The secret X-wing was to use three enabling technologies for low radar signature. One was the X-wing itself. When the rotor was stopped for cruise flight in the "X" position, the 45-deg. angle of the blades reduced radar reflections in the forward aspect, though care had to be taken to prevent the 90-deg. blade intersection from acting as a retroreflector. Also, the stopped blades eliminated the telltale Doppler signature of a helicopter. Equally important, the fixed X-wing allowed for high speed, as retreating blade stall and high tip Mach numbers were eliminated. High speed was the goal of the "white-world" RSRA X-Wing program. Notar-like technology was the second key feature of the stealth X-wing. Eliminating the tail rotor reduces radar signature. However, the Sikorsky design did not use circulation control blowing on the boom itself for anti-torque boom lift, as McDonnell Douglas does with its Notar technology. Instead the stealth X-wing just had thrusters at the tail boom's tip. The RSRA X-wing had a conventional tail rotor.

THE THIRD TECHNOLOGY was an engine that could convert between turboshaft mode for helicopter operation and turbofan for cruise thrust. The convertible engine was a General Electric TF34 turbofan that was tested by the NASA Lewis Research Center (AW&ST Oct. 27, 1986, p. 21). For turboshaft operation, the fan's inlet and exit guide vanes were shut, closing air to the engine's bypass duct and increasing airflow directed through core. The secret aircraft was to use twin convertible TF34s, while the RSRA X-wing used two standard TF34s for thrust and two General Electric T58s for shaft power. The RSRA X-wing program provided an open method to develop the crucial X-wing technology, and provided cover for the broad nature of the classified effort. The white program could order parts for the black program, and vendors would be none the wiser.
 
From: Sharon Weinberger. “The Imagineers of War.”

As DARPA’s black aircraft programs boomed in the 1980s, the agency would often announce a research program in aeronautics as a cover for building a secret military prototype aircraft. This enabled DARPA to award contracts and buy needed equipment without raising suspicion. Atkins described one example of what he called a “White World” program, meaning unclassified, that was run jointly with NASA. Yet the technology was also being looked at for secret military applications. “We built some full-scale models to see how we would militarize it,” said Atkins. The “black” project was a stealth rotorcraft.

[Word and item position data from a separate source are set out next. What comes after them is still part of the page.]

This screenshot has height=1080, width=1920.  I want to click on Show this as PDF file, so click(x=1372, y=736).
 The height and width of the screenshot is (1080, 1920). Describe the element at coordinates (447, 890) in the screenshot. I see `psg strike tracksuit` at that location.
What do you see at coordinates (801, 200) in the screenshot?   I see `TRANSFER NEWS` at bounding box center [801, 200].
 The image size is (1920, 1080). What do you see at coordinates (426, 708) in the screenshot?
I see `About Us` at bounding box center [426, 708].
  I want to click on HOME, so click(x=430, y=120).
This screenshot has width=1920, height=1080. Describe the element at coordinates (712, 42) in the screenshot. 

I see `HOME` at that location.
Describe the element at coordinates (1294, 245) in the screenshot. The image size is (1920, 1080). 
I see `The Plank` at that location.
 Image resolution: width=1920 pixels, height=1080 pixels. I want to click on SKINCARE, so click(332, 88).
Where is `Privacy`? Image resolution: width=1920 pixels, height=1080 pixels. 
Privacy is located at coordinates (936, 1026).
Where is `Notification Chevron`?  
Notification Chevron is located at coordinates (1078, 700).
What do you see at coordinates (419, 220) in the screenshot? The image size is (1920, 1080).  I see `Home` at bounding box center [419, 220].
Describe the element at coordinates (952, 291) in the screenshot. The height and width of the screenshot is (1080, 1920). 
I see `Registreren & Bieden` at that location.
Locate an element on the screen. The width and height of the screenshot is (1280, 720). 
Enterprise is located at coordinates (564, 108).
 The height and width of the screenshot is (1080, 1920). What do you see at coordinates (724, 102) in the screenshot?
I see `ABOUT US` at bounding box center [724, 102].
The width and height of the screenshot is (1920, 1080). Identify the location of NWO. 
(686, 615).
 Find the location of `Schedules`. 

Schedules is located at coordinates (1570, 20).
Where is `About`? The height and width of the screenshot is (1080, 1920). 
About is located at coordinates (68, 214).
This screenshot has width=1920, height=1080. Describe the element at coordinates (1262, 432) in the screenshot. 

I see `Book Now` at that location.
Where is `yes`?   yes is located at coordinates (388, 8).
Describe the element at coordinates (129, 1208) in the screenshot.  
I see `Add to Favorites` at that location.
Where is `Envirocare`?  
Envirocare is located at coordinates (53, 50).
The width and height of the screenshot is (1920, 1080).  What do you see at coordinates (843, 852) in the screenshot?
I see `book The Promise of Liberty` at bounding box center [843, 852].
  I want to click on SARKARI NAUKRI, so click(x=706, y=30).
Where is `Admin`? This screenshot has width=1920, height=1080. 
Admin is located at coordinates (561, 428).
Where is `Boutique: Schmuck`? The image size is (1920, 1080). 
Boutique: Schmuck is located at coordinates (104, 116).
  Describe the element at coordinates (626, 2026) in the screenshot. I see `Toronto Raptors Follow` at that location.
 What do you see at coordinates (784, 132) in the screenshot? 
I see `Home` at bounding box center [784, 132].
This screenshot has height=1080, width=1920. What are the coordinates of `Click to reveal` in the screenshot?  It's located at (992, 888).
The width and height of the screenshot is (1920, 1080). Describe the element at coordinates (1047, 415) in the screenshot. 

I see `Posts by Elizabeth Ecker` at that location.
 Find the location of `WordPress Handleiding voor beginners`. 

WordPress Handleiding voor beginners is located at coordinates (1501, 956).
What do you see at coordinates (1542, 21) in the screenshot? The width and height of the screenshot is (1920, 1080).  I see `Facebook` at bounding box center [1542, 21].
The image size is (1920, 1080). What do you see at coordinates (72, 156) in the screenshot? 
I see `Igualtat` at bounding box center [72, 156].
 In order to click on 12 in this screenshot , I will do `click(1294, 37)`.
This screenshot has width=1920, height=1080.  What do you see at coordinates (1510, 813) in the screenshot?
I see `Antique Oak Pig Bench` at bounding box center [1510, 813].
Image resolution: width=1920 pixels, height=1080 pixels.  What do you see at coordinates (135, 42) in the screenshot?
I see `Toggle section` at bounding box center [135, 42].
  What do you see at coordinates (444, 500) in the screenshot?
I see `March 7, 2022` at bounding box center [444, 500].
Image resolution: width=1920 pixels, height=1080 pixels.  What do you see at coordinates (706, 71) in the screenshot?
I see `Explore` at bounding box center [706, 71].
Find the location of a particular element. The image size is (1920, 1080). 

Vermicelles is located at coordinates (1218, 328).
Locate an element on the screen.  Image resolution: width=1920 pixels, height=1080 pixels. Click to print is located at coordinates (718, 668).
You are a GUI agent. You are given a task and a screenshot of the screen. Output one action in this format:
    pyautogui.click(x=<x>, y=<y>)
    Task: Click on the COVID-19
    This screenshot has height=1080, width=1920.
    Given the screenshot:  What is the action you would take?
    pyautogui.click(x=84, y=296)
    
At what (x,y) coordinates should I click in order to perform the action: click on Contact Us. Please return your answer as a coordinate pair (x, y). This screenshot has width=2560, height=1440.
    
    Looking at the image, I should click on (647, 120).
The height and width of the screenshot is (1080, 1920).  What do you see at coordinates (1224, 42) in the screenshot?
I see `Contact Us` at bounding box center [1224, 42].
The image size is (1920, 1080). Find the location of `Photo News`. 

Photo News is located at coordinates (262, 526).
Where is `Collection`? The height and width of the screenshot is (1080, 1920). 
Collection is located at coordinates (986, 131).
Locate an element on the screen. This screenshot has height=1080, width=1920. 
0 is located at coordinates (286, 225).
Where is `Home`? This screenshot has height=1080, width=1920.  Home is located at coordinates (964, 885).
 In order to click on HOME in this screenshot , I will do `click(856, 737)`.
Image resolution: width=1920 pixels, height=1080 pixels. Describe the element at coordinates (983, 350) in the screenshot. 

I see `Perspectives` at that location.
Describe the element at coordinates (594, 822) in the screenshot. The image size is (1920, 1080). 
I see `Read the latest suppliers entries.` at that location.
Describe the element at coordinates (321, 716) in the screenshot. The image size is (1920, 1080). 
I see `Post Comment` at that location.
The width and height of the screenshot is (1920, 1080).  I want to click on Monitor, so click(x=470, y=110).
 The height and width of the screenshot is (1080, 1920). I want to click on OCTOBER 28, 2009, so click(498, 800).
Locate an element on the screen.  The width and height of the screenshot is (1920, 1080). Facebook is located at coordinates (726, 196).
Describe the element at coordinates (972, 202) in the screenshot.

The cover project was called the Rotor Systems Research Aircraft/ X-Wing, or RSRA, a joint DARPA-NASA program that funded Sikorsky to design a hybrid of a helicopter and a fixed-wing aircraft. RSRA was a real program, but it was also a cover for one of DARPA’s more significant attempts to develop stealth helicopters. The “black” program involved taking “the rotor head off of the RSRA and putting it onto a stealth vehicle,” Atkins said. A helicopter’s rotor blades typically produce a Doppler shift. Those shifts are difficult to mask from radar, but it could be done, as DARPA learned with the X-Wing.
 
sikorsky_x-wing_01.jpg
spooky x-wing artistic rendering..
 
While it's entirely possible a black program for an X-Wing type design existed at some point I'd have to presume it never went very far considering both the LHX/RAH-66 which was unfortunately cancelled and the existence of some stealthy developments of the MH-60 Black Hawk. If the stealthy X-Wing type design was successful I doubt either program would have been necessary.